'''

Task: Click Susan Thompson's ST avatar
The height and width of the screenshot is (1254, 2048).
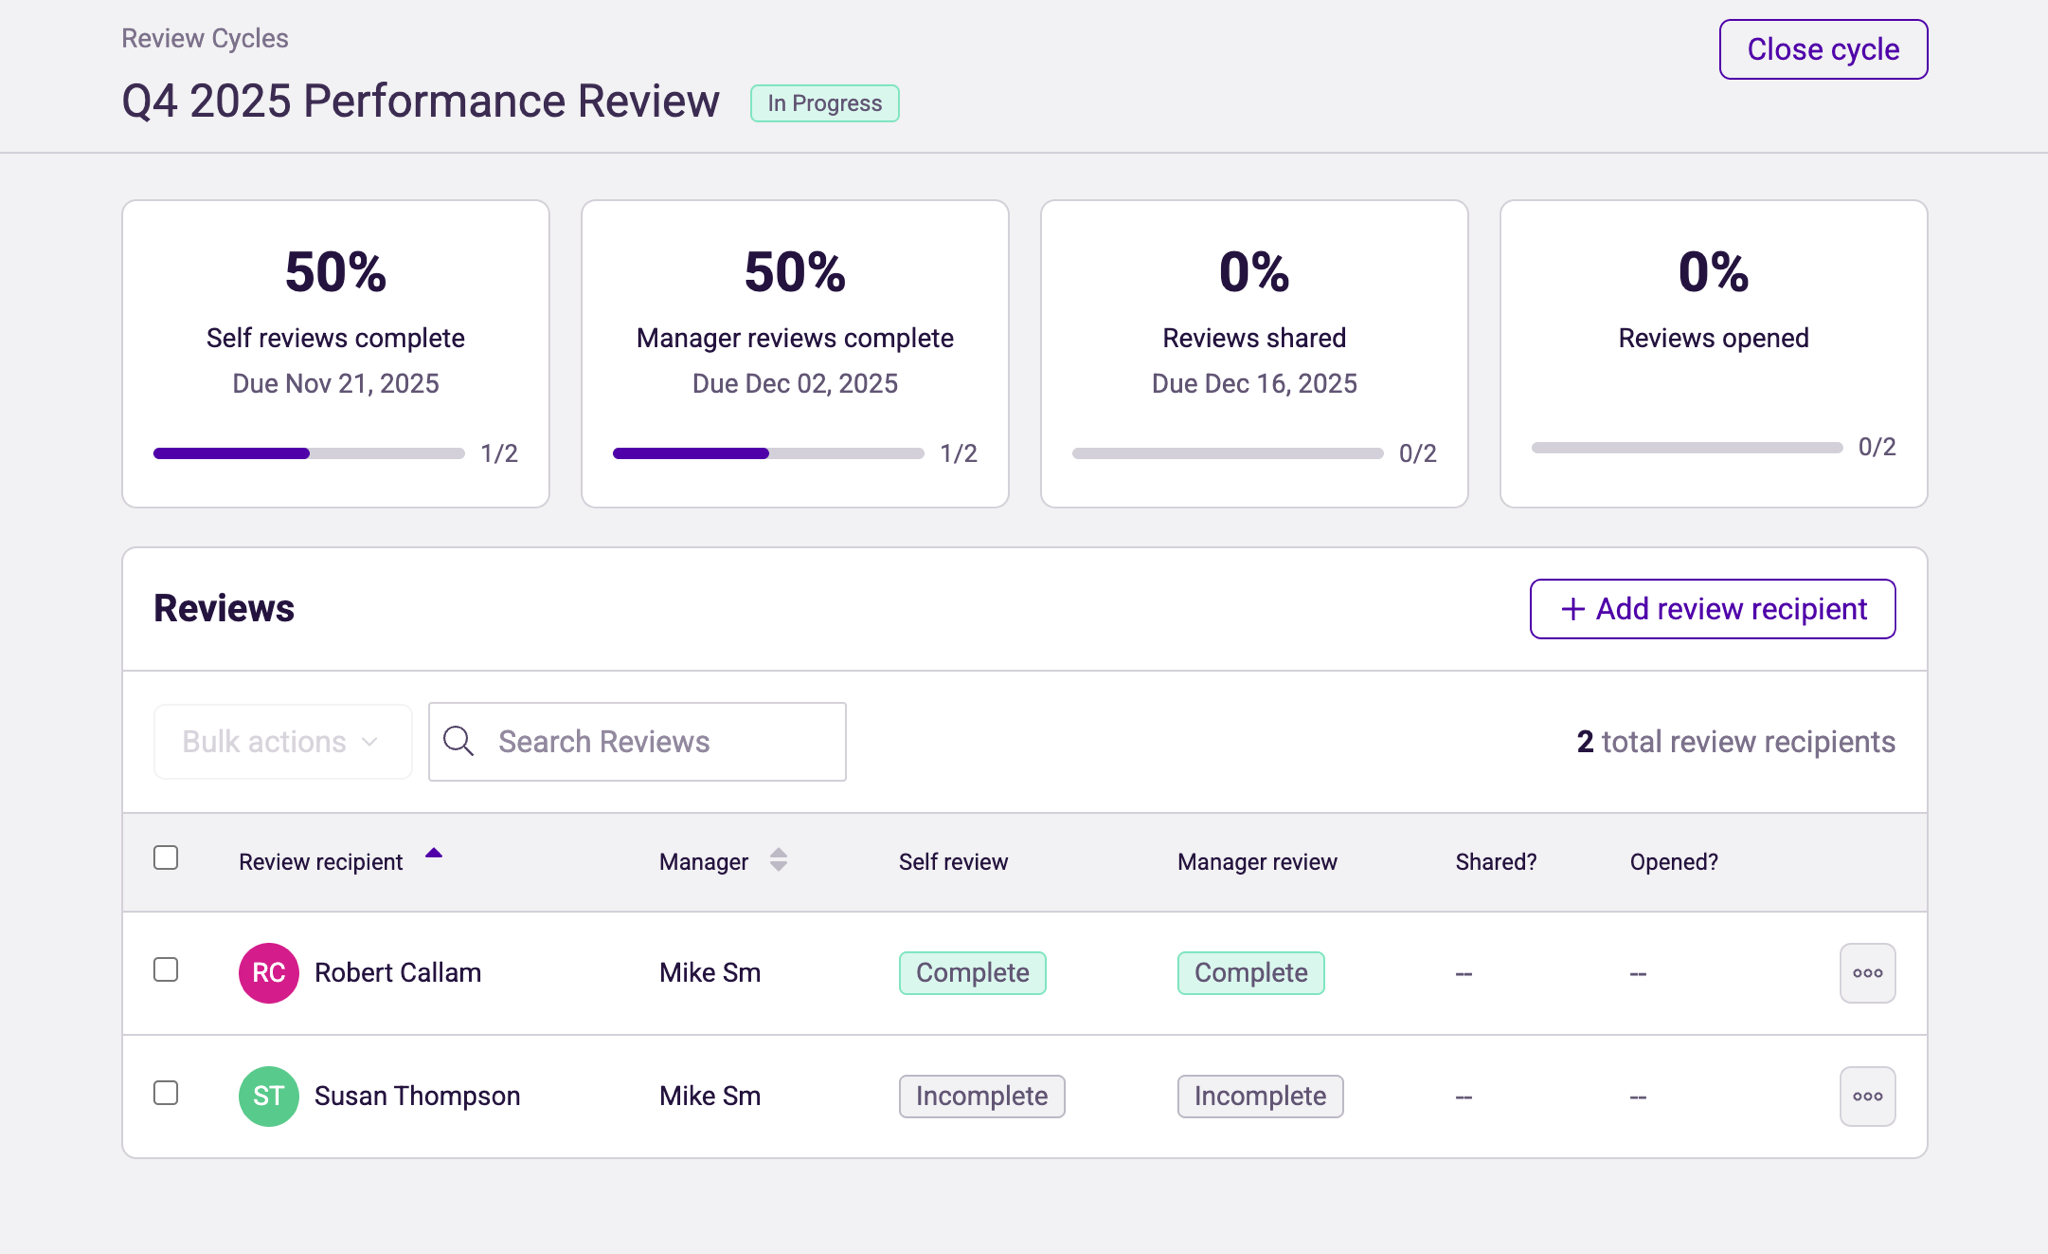Action: click(268, 1096)
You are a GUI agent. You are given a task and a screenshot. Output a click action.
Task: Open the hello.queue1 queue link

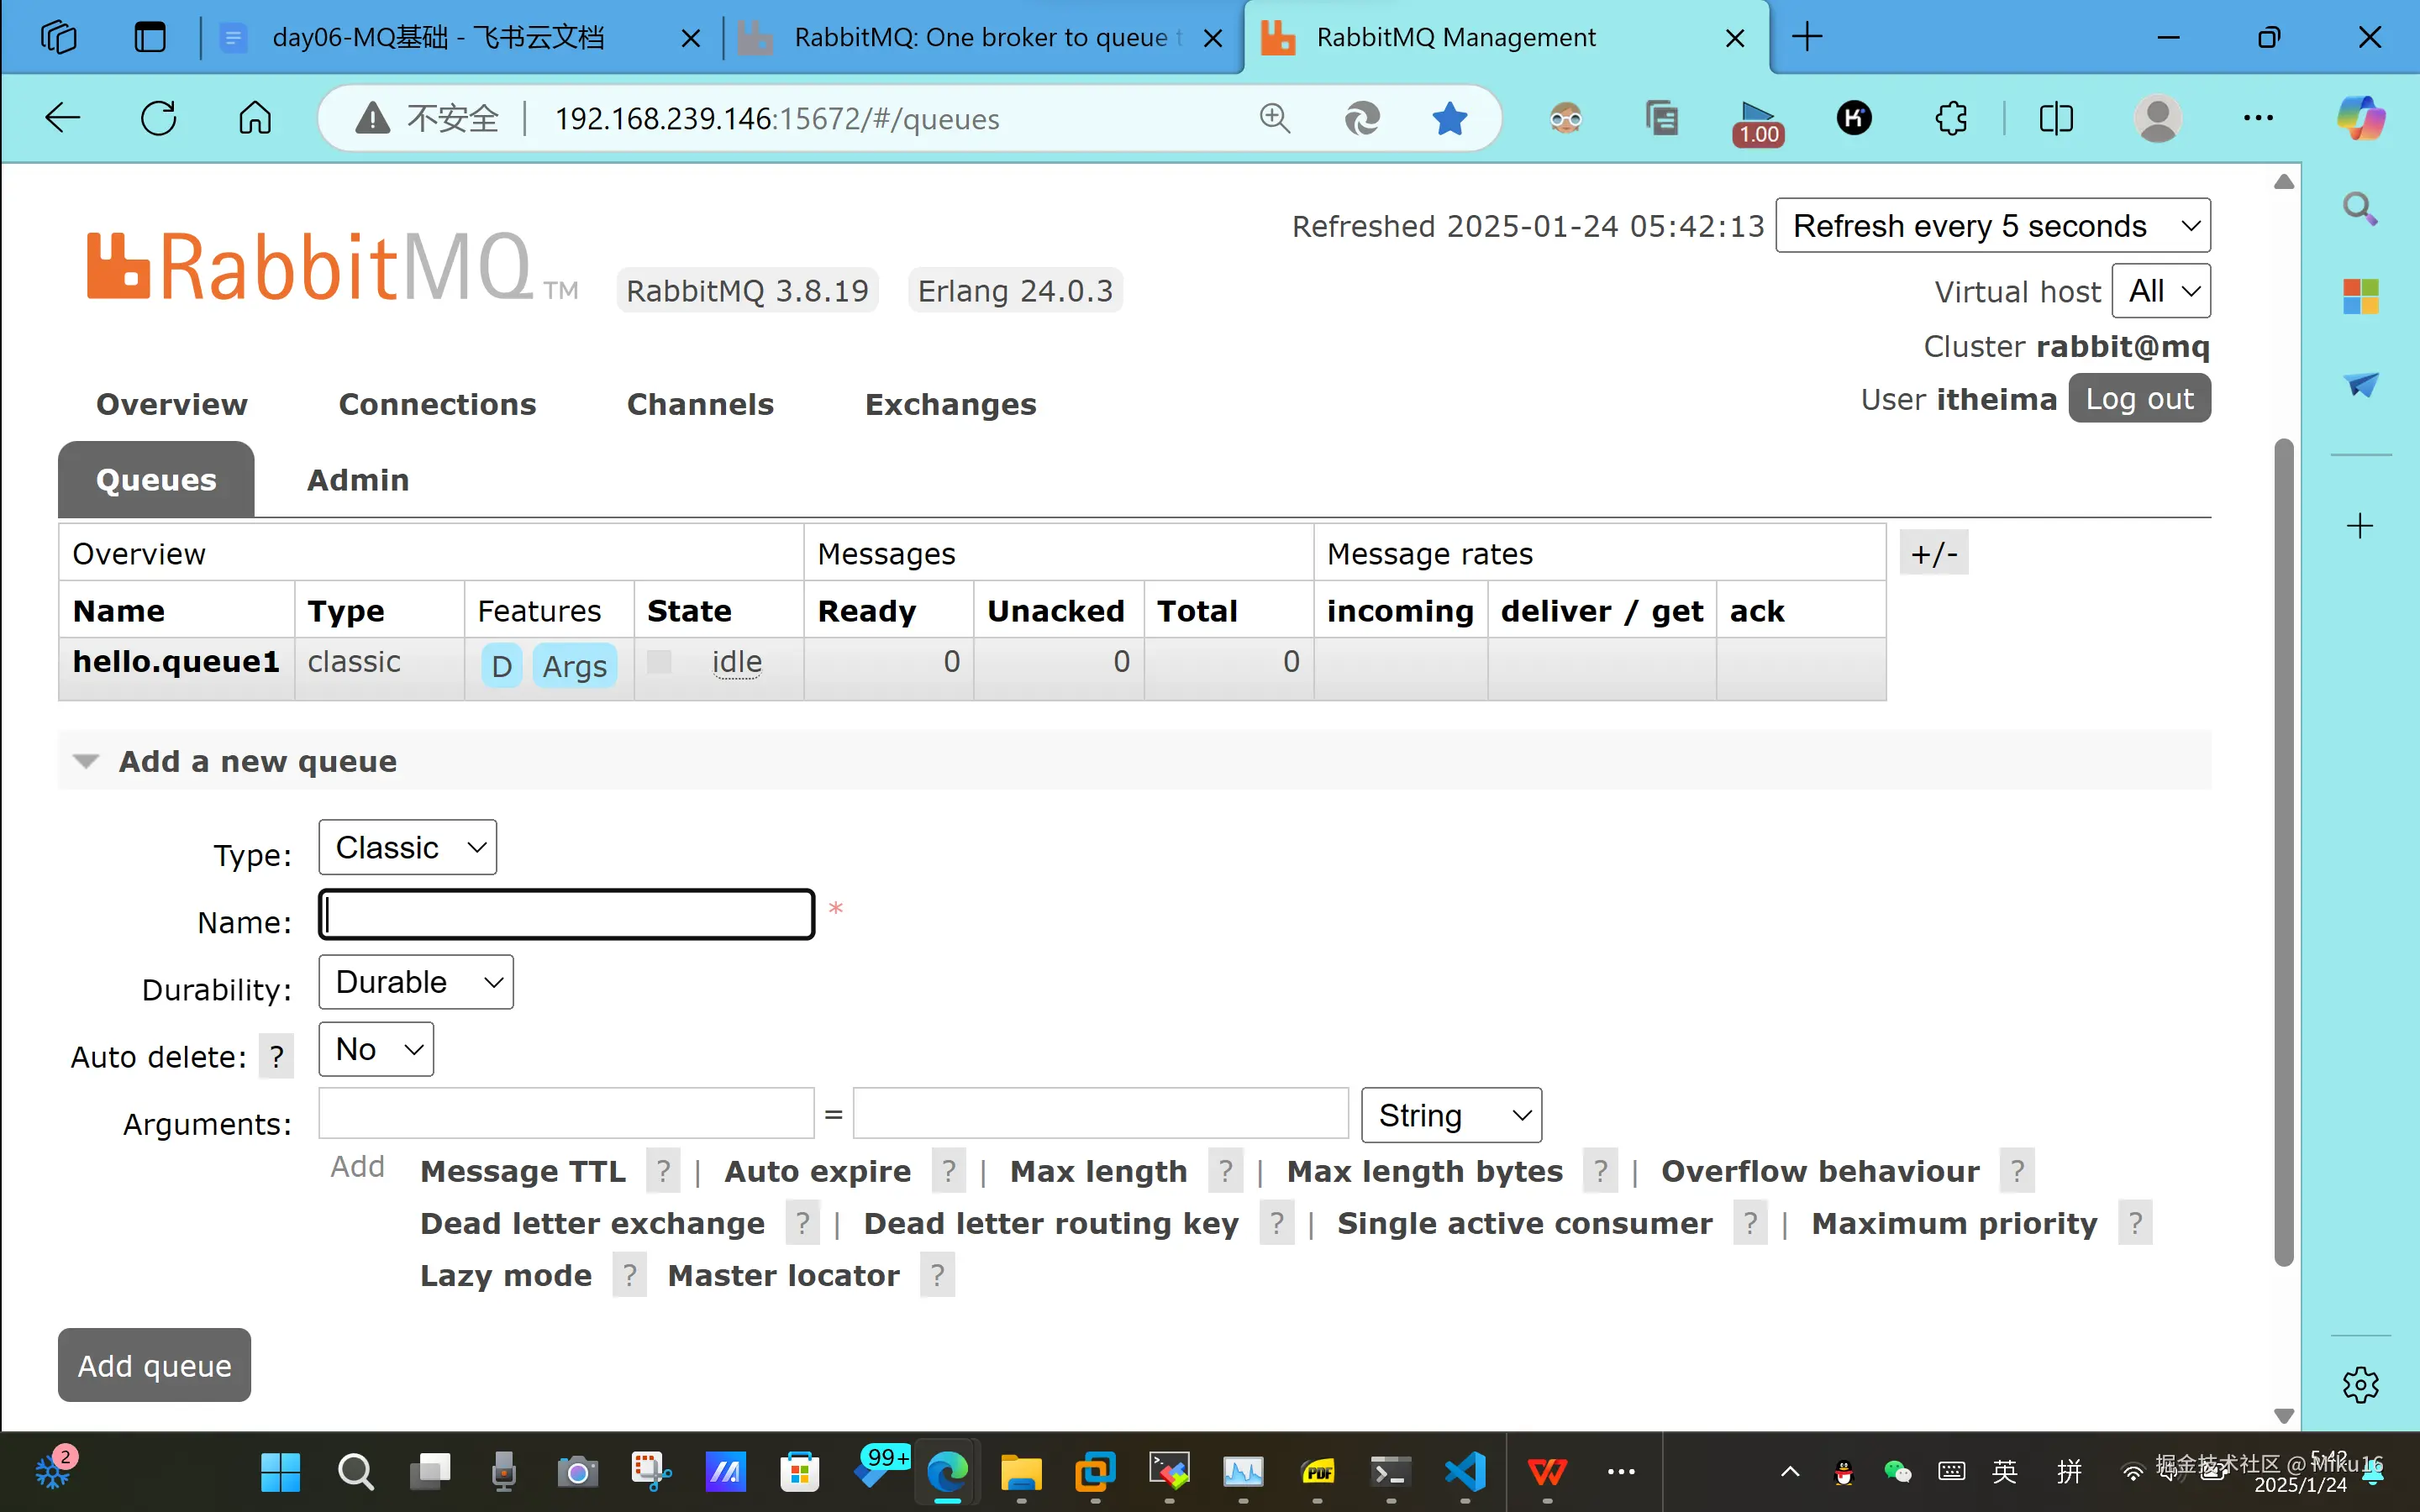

'''

The lines above should be transcribed exactly, with every image removed.

SOLUTION TO THIS TASK:
Task: Click Susan Thompson's ST avatar
The height and width of the screenshot is (1254, 2048).
Action: click(268, 1096)
You are a GUI agent. You are given a task and a screenshot. Output a click action.
Task: Open the hello.queue1 queue link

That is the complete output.